One way to look at this is the ratio of people to homes. According to the Greater London Authority’s Housing
in London 2019 data compendium, this has been falling for the last 30 years
across England, reflecting later marriage and more people living alone at the
end of their lives. London bucks the trend: the number of people per dwelling has
increased from around 2.3 to 2.5 since the early 1990s. London does have some
larger families, but a larger element of this growth can be seen as ‘supressed
household formation’ – people continuing to live with their parents, or in
shared houses and flats, when they would rather be on their own or with a
partner.
Measures of overcrowding using the ‘bedroom standard’
(essentially a
room for each couple or adult, with some sharing for children) tell a
similar story: overcrowding has increased over the past twenty years, but this
increase has been most concentrated in private rented accommodation (where 12
per cent of households were overcrowded in 2017/18 against five per cent in
1995/96), and in social rented housing where levels rose from 11 to 15 per
cent. The opposite trend is visible for home-owners: over the same period, the proportion
of owner-occupied households with two or more spare bedrooms has risen from 33
to 42 per cent.
Many commentators – including me, I suspect – have talked of
how younger Londoners are happy to trade space for proximity to the city
centre, of how pubs and parks, cafes and restaurants are the living rooms for a
new generation. Why yearn for a private garden, when you have Hampstead Heath
or London Fields on your doorstep? This ‘trade-off’ theory of urban living is
probably true, or it probably was until self-isolation locked young Londoners in
homes where every possible nook is being used as a bedroom – let alone the
58,000 households (two thirds of the English total) in cramped temporary
accommodation.
London has great public spaces, the convivial tableaux of
park, pub and street food market, but if the crisis has shone a light on
London’s crowding problems, it may also make people rethink their trade-offs,
and perhaps value private space more. The legacy growth in home working may fuel
demand for homes with more spare rooms. Building taller and denser around outer
London town centres may look like a more civilised way to accommodate growth
than squeezing more and more renters into terraced houses designed for
families. We should maybe start to worry less about the air space that
buildings occupy, and more about the internal spaces they offer.

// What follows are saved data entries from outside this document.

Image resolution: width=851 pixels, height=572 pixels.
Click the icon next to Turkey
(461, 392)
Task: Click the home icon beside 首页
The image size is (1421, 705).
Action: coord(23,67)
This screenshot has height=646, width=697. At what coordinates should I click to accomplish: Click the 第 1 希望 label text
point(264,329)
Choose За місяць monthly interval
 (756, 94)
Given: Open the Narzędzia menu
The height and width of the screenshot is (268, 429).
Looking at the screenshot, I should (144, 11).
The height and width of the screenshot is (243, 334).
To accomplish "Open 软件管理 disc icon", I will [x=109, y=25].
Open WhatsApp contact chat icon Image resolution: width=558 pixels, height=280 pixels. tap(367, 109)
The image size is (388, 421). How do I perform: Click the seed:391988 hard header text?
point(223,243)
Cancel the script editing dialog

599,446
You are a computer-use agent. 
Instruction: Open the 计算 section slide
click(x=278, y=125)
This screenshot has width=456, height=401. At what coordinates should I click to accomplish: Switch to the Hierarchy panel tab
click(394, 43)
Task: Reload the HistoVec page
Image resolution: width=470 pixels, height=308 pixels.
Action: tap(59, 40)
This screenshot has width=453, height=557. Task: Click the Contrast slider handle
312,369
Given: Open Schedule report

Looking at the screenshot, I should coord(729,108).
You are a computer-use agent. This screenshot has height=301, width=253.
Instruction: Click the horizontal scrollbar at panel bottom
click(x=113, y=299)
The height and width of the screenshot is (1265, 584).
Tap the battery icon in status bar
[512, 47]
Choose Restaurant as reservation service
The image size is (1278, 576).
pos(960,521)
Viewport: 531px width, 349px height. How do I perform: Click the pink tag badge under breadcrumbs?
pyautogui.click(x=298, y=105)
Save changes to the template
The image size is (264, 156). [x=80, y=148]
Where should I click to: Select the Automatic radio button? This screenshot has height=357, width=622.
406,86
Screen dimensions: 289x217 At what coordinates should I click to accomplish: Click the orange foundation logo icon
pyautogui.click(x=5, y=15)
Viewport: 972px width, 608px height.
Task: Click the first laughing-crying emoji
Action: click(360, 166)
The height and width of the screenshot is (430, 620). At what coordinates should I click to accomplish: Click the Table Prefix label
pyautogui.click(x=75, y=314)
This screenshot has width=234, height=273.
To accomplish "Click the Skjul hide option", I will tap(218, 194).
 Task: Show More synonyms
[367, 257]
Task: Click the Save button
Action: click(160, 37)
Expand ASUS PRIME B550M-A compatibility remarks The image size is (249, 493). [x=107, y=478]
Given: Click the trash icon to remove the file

Coming out of the pandemic, the once triumphant paradigm of
dense city living may find itself on the back foot. We may even see a drift
from the city to smaller towns and villages. City living will have to remind
the world of its benefits – as powerful now as ever – of the cultural and
social life it can foster, of the environmental advantages and economic
opportunities that it offers. But it will also need to show that it can be
resilient to the next shock, that it can offer decent accommodation with space
for seclusion as well as sociability to all its citizens.